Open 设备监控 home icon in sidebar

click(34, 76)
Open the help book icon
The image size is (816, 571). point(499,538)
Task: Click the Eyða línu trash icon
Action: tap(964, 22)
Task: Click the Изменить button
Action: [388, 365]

What is needed: The answer must be all of the entries, restated exactly.

Exercise output:
Open 设备监控 home icon in sidebar

click(34, 76)
Open the help book icon
The image size is (816, 571). point(499,538)
Task: Click the Eyða línu trash icon
Action: tap(964, 22)
Task: Click the Изменить button
Action: [388, 365]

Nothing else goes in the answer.